Marino Marini à Arezzo : une réflexion sur le drame de l'humanité. A quoi ressemble l'exposition


Arezzo consacre une grande exposition à Marino Marini, avec environ 120 œuvres qui retracent son art des années 1930 aux années 1970. Deux lieux, une mise en page qui clarifie les sujets de prédilection de Marini et l'évolution qui a transformé ses figures au point de frôler l'informel. Le compte rendu de Marta Santacatterina.

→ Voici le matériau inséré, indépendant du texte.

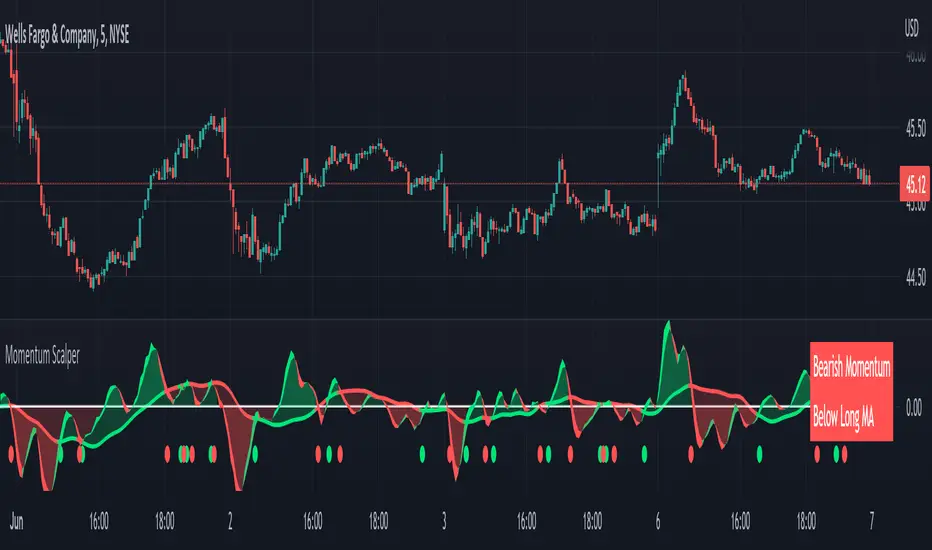
Task: Click the leftmost red signal dot
Action: tap(11, 455)
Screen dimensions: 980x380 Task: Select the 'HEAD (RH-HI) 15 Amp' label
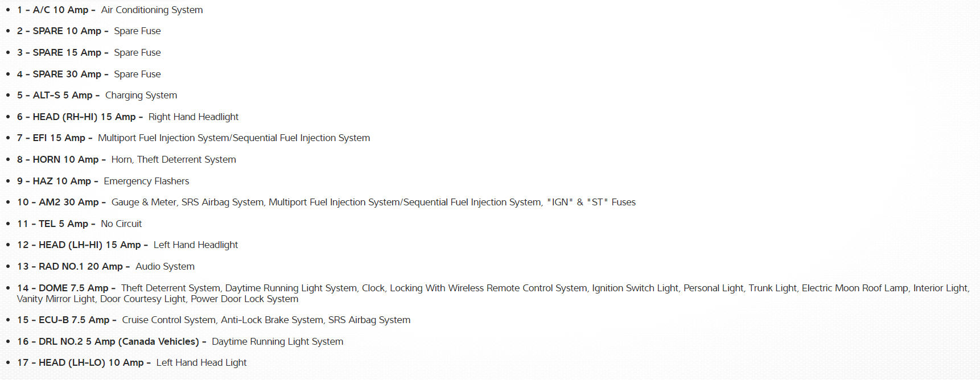point(84,117)
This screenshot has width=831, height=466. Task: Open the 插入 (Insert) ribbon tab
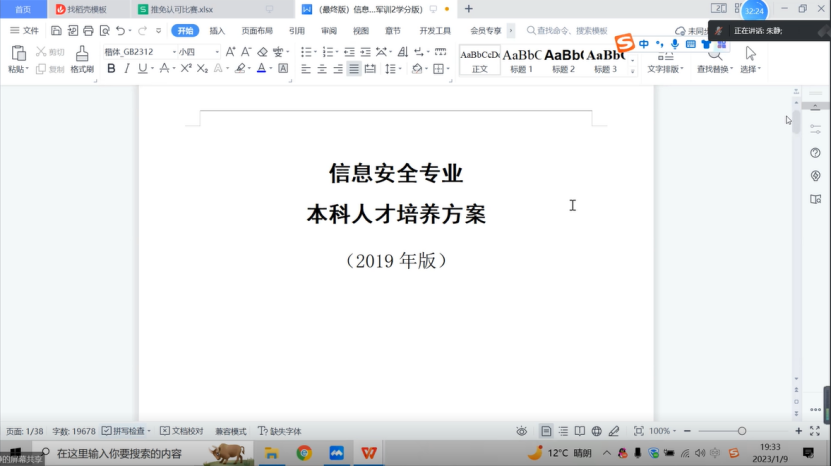(217, 31)
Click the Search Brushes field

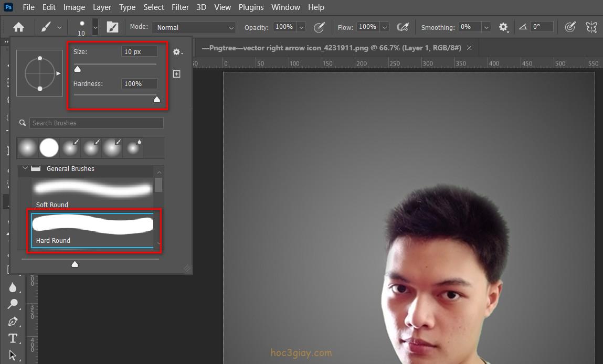pyautogui.click(x=97, y=123)
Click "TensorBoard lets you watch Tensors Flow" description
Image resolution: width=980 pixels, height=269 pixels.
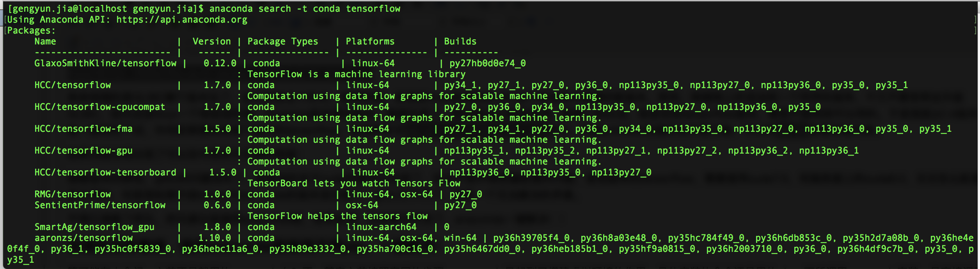click(x=354, y=183)
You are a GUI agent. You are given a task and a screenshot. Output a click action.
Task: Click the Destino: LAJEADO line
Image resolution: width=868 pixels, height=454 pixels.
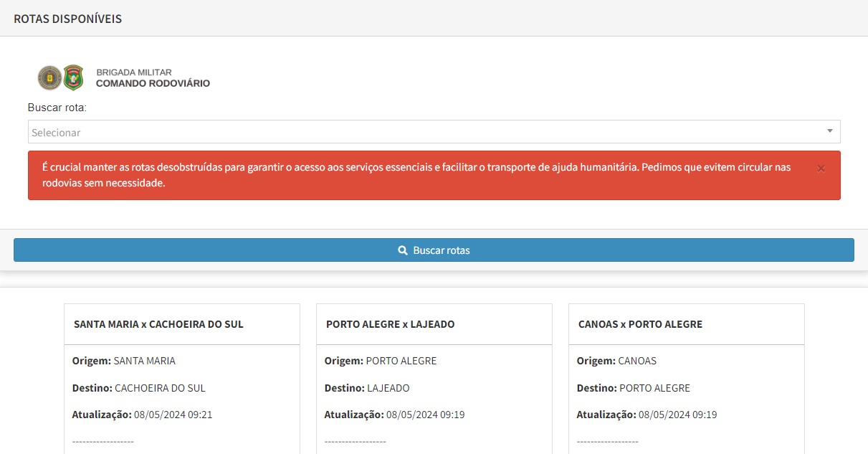(x=367, y=388)
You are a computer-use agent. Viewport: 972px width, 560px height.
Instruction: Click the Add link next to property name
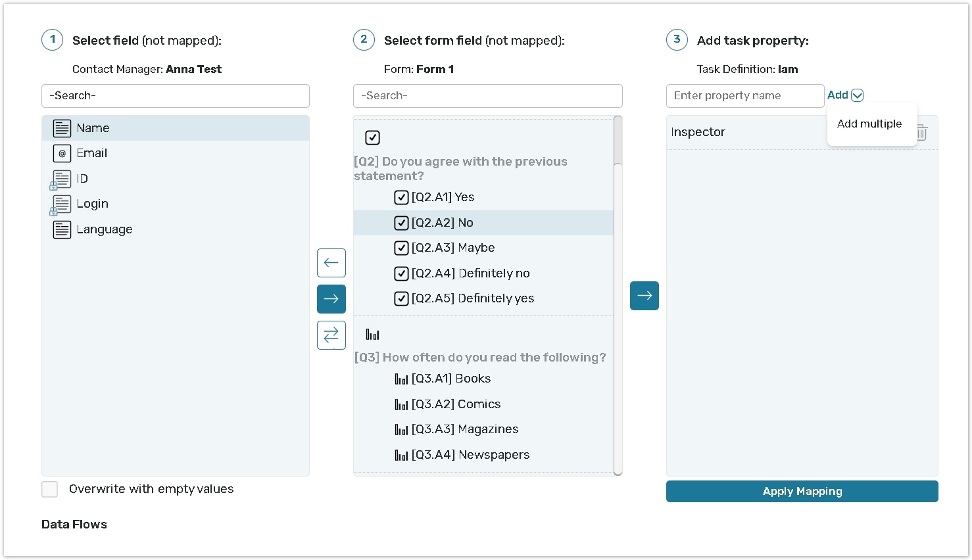coord(837,95)
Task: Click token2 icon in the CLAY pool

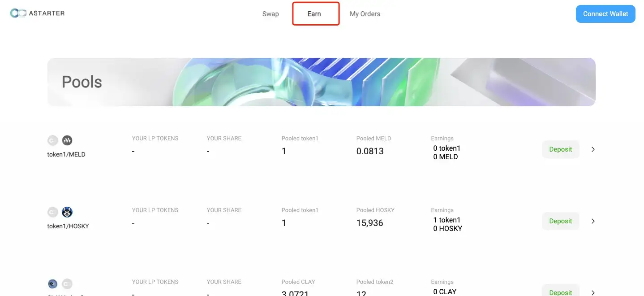Action: click(67, 284)
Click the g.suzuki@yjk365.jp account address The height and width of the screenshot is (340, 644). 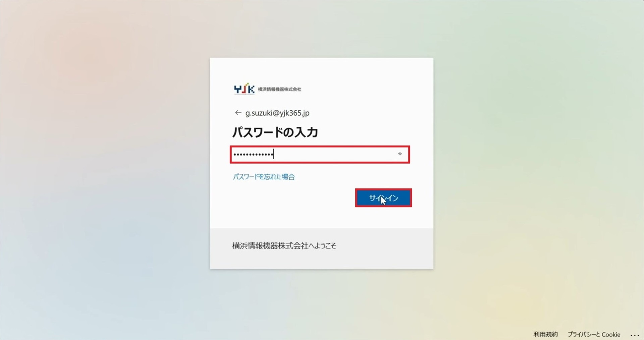tap(277, 113)
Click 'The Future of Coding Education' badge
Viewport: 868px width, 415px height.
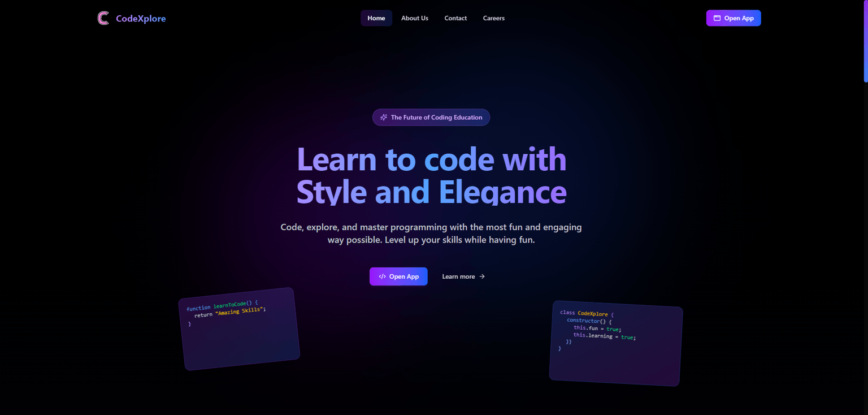pyautogui.click(x=431, y=117)
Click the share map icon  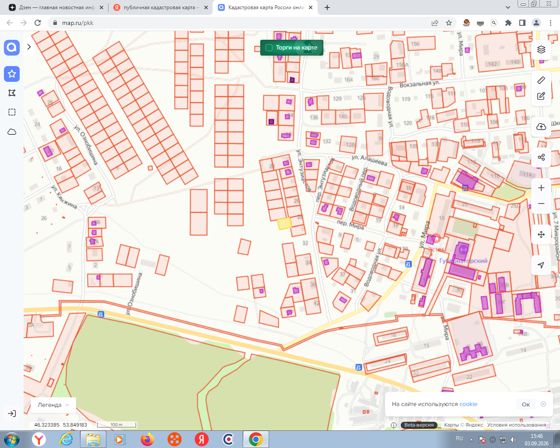point(541,157)
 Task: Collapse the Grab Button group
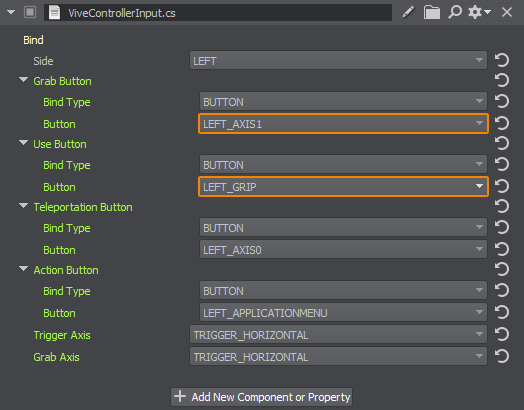[x=23, y=80]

Le nom de Marino Marini est associé à un sujet bien défini aux origines très anciennes : le cavalier à cheval sur sa monture. On sait aujourd’hui que la domestication de l’élégant équidé a eu lieu il y a environ 5 500 ans en Asie centrale et que, depuis lors, une relation très profonde s’est établie entre l’homme et le cheval. Dociles et forts, grands et splendides, ces animaux ont pendant des millénaires aidé l’homme dans les travaux des champs, participé aux batailles, servi au transport, au sport et au divertissement, rôle auquel la société occidentale contemporaine les a aujourd’hui relégués. Même sur le plan symbolique, le couple cheval-cavalier est solidement établi et sa représentation dans les arts visuels évoque presque toujours les thèmes de l’héroïsme, du triomphe et de la puissance : la Statue équestre de Marc Aurèle, la Gattamelata de Donatello, le Louis XIV du Bernin, pour ne citer que des exemples d’époques et de styles différents, en sont la preuve évidente. Marino Marini était déjà un artiste reconnu lorsqu’en 1934, il visita Bamberg et y reçut la révélation qui marqua le chemin de sa production : il fut frappé par le Chevalier de Bamberg, une sculpture située sur un pilier dans le chœur de la cathédrale et datant d’avant 1237, c’est-à-dire de l’apogée de l’ère gothique. Contrairement à la plupart des monuments équestres plus connus, les chevaliers de Marini ont une connotation anti-héroïque qui les éloigne profondément du triomphalisme rhétorique typique de l’époque fasciste, époque à laquelle les premiers exemplaires ont été réalisés, et même le thème est, à y regarder de plus près, très éloigné des canons de l’époque contemporaine.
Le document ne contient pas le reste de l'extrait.